Aku menggigit bibir. "Aku ... butuh waktu .... Bisakah aku bertemu adikku lebih dulu?"
Arlo, Ravantino, Cleona, dan Ayna terdiam. Mereka saling berpandangan beberapa saat.
"Baiklah. Begitu saja untuk saat ini. Kita putuskan besok," ujar Arlo datar.
"Kau mau kuantar kembali ke pack?" tanya Ravantino penuh perhatian.
"Hei, bukankah seharusnya Arlo yang mengantarnya?!" cetus Ayna.
"Jika Arlo tak keberatan tentunya." Ravantino menatap dengan sikap santai ke arah Arlo.
"Terserah." Arlo bangkit dari sofa dan berjalan hendak meninggalkan kamar.
"Aku ingin kau yang mengantar!" seruku tiba-tiba.
Mataku bertemu tatapan Ravantino yang berkedip ke arahku sambil tersenyum menggoda. Ayna mengacungkan dua jempol padaku. Sementara itu, Cleona memberi kode agar aku mendekati Arlo.
Aku bangkit dengan jantung berdetak kencang. Rasa gugup memenuhiku saat melangkah mendekati lelaki itu. Arlo tampak menghentikan langkah dan diam menunggu. Ia berdiri membelakangiku.
"Ah, aku patah hati. Alka ternyata memilihmu, Arlo. Kau harus memperlakukannya dengan lebih baik," celetuk Ravantino. "Ayna, Cleona, tolong hibur aku."

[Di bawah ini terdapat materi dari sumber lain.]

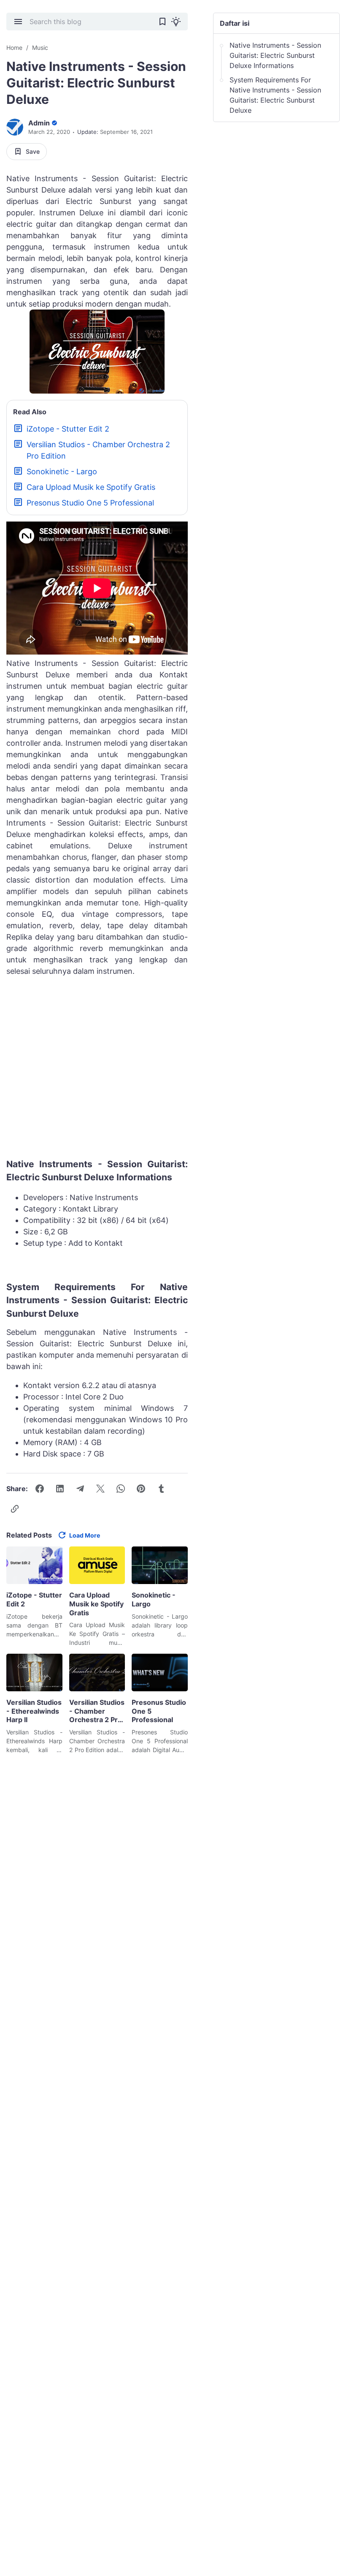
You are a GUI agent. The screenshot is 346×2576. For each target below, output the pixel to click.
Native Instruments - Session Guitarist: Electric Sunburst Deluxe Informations (275, 55)
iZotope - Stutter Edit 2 (68, 428)
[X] (100, 1488)
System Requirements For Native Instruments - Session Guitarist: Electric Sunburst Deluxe (275, 95)
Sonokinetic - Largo (62, 471)
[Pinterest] (140, 1488)
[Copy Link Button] (14, 1508)
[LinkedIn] (59, 1488)
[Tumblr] (161, 1488)
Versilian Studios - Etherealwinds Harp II (34, 1711)
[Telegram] (80, 1488)
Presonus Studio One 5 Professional (90, 502)
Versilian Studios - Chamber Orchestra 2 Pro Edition (98, 450)
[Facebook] (39, 1488)
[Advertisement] (97, 1070)
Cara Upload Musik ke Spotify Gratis (91, 487)
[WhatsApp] (120, 1488)
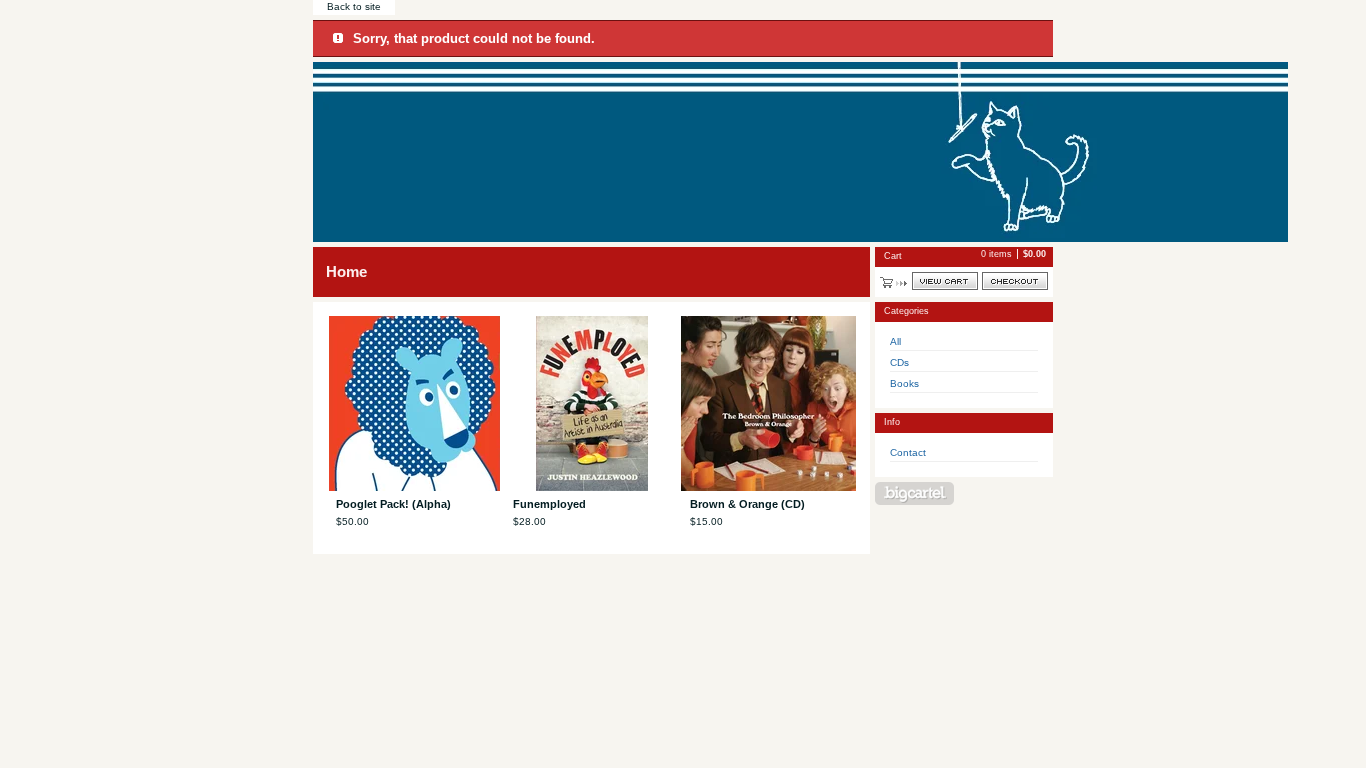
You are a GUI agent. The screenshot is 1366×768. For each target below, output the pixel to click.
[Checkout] (1015, 281)
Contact (908, 452)
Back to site (354, 6)
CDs (899, 362)
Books (904, 383)
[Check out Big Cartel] (914, 493)
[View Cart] (945, 281)
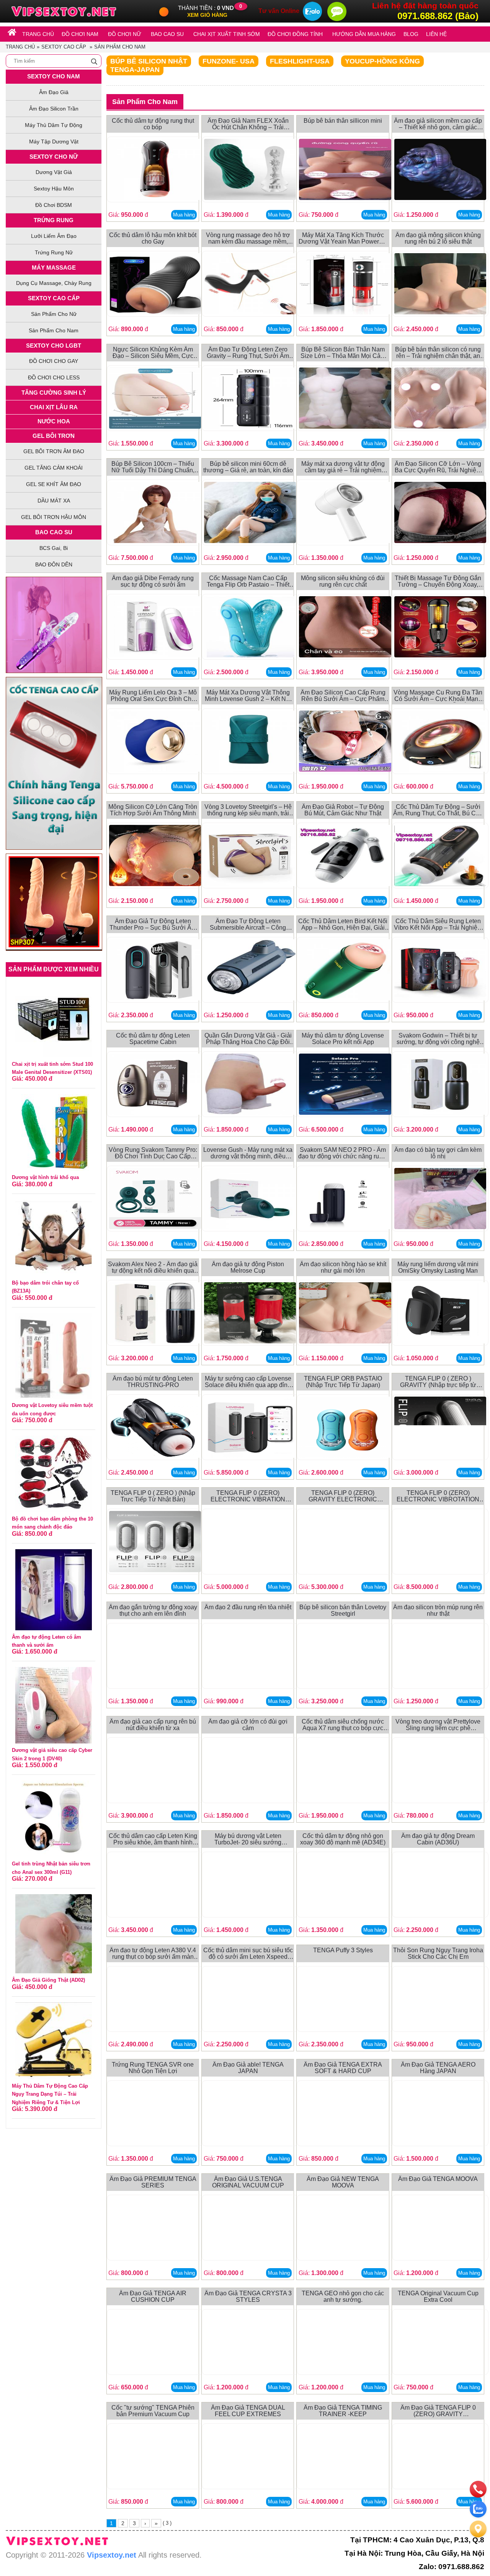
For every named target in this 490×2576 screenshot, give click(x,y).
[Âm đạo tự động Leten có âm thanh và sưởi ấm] (53, 1589)
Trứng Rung (54, 220)
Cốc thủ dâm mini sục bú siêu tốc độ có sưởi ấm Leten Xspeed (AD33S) (248, 1953)
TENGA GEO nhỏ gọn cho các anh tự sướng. (343, 2296)
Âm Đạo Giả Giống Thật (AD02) (48, 1980)
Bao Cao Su (53, 532)
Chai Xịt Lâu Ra (54, 407)
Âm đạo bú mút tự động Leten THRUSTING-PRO (153, 1382)
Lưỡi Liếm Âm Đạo (54, 236)
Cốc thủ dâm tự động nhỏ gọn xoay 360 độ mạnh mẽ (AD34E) (342, 1839)
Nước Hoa (54, 421)
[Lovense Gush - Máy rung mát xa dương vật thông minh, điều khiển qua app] (250, 1200)
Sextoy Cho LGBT (53, 345)
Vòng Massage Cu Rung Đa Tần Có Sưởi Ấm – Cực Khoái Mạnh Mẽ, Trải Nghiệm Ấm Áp (438, 696)
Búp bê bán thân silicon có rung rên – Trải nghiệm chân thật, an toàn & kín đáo (438, 352)
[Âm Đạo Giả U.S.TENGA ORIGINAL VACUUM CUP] (250, 2229)
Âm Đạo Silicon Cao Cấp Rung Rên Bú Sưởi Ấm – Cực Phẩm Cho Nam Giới (343, 696)
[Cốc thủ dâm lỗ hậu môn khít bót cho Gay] (155, 285)
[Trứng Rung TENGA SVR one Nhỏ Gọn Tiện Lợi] (155, 2114)
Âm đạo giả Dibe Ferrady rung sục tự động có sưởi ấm (153, 581)
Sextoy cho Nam (53, 76)
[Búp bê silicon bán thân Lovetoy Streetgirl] (345, 1657)
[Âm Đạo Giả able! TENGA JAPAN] (250, 2114)
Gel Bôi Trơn (54, 436)
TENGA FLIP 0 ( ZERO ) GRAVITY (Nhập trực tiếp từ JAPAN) (438, 1382)
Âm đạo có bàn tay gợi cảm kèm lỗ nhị (438, 1153)
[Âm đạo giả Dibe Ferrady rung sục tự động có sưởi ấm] (155, 628)
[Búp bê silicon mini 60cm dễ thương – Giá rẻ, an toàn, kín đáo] (250, 514)
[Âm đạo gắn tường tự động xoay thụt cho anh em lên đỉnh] (155, 1657)
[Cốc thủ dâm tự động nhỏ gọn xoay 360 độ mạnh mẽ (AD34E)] (345, 1886)
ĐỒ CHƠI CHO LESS (54, 377)
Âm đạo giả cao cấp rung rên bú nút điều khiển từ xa (152, 1725)
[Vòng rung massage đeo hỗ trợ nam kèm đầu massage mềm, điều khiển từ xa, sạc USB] (250, 285)
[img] (94, 62)
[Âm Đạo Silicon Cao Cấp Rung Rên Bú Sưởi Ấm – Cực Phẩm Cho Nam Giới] (345, 742)
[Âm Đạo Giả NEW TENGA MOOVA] (345, 2229)
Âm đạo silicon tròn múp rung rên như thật (438, 1610)
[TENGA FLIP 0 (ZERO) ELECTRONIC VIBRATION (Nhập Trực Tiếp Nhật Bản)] (250, 1543)
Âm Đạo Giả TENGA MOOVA (438, 2179)
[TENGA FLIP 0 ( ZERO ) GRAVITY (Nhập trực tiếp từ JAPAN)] (440, 1428)
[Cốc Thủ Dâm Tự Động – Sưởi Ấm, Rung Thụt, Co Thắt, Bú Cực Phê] (440, 857)
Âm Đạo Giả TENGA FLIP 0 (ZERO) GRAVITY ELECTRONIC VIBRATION (438, 2411)
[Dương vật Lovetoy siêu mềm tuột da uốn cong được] (53, 1355)
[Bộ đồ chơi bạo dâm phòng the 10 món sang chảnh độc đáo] (53, 1473)
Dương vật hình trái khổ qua (45, 1177)
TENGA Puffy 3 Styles (343, 1950)
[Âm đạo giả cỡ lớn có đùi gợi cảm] (250, 1771)
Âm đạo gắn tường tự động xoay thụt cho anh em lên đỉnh (153, 1610)
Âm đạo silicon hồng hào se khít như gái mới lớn (343, 1267)
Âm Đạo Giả (54, 92)
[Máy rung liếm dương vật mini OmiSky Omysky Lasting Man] (440, 1314)
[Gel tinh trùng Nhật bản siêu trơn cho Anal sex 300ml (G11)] (53, 1818)
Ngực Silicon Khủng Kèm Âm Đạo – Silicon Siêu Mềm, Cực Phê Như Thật (153, 352)
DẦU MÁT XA (54, 501)
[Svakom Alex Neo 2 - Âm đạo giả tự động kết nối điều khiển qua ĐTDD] (155, 1314)
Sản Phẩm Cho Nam (119, 47)
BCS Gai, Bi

"Bila kau ingin kami menari telanjang untuk menghiburmu, kau salah besar, Ravantino," celetuk Ayna.
"Hei, aku tak seburuk itu!" protes Ravantino.
"Kau memang seburuk itu," imbuh Cleona yang disambut tawa berderai dari mulut Ayna.
Aku mengabaikan obrolan ketiga orang itu. Pandanganku tertuju pada punggung Arlo. Aku menarik ujung sweternya dengan gerakan pelan dua kali. Ia menoleh. Mata kami bertemu. Kepalaku menunduk.
Maaf .... Aku hanya menyukai Ravantino sebagai teman baik. Ia satu-satunya yang bisa membaca pikiranku. Aku merasa lebih dekat dengannya karena memiliki kesamaan itu. Jangan salah paham padaku ....
Arlo tak menyahut. Aku menengadah, bertemu tatap dengannya lagi. Ekspresi lelaki itu sulit kumengerti.
"Arlo ...," gumamku, lebih hampir menyerupai bisikan.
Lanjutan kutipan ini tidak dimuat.